EverQuote, Inc. - (EVER)

10-K Filing Date: February 27, 2024
ITEM 1C. CYBERSECURITY

 

Identifying and assessing cybersecurity risk is integrated into our overall enterprise risk management systems and processes. Cybersecurity risks related to our business, technical operations, privacy and compliance issues are identified and addressed through a multi-faceted approach including third party assessments, internal IT audits, IT security, governance, and risk and compliance reviews. To defend, detect and respond to cybersecurity incidents, we, among other things: conduct privacy and cybersecurity reviews of systems, applications, and applicable data policies; perform penetration testing using external third-party tools and techniques; conduct employee training; monitor emerging laws and regulations related to data protection and information security; and implement appropriate changes.
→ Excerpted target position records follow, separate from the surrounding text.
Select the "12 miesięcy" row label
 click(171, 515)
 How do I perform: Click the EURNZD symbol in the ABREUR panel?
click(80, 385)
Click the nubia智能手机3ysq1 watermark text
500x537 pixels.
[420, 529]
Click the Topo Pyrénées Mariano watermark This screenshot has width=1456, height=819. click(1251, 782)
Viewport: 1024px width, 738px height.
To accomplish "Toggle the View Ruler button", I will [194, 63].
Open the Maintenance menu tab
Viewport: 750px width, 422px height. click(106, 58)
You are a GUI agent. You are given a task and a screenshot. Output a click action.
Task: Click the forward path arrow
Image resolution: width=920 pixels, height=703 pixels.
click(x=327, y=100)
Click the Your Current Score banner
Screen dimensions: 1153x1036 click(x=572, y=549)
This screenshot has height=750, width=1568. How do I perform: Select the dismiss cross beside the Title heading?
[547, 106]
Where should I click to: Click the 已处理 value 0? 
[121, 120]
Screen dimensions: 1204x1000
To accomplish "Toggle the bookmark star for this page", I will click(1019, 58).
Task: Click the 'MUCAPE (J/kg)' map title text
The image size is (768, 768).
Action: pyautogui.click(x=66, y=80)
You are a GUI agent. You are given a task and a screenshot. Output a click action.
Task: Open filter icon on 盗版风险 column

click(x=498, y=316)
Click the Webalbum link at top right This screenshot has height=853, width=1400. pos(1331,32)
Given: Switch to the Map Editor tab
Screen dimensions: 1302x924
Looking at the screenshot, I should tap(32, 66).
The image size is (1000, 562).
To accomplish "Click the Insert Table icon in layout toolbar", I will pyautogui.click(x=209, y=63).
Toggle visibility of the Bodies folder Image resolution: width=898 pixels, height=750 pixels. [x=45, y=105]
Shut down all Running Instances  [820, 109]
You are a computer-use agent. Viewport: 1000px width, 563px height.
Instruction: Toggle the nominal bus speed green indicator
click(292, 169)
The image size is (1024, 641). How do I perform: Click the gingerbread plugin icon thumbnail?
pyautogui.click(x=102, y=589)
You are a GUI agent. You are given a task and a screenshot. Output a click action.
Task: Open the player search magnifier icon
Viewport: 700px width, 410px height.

We have implemented incident response and breach management processes that are overseen by leaders from our information security, engineering, compliance and legal teams regarding matters of cybersecurity. Security threats are evaluated, ranked by severity and prioritized for response and remediation. Potential data security incidents are investigated to determine operational and business impact, applicability of regulatory or contractual data privacy requirements, including state data breach notification statutes, and materiality We conduct tabletop exercises to simulate responses to cybersecurity incidents and collaborate with technical and business stakeholders across our business units to form detection, mitigation and remediation strategies. We also maintain third party security procedures to identify, prioritize, assess, mitigate and remediate third party risks; however, we rely on the third parties we use to implement security programs commensurate with their risk, and we cannot ensure in all circumstances that their efforts will be successful.

 

Our systems periodically experience directed attacks intended to lead to interruptions and delays in our service and operations as well as loss, misuse or theft of personal information (of third parties, employees, and our members) and other data, confidential information or intellectual property. However, to date these incidents have not had a material impact on our service, systems or business. Any significant disruption to our service or access to our systems could result in a loss of insurance provider customers, third-party publishers, other service providers, or consumer referrals and adversely affect our business and results of operation. Further, a penetration of our systems or a third-party’s systems or misappropriation or misuse of personal information could subject us to business, regulatory, litigation and reputation risk, which could have a negative effect on our business, financial condition and results of operations. See "Risk Factors —Our business could be materially and adversely affected by a cybersecurity breach or other attack involving our computer systems or our third-party service providers.”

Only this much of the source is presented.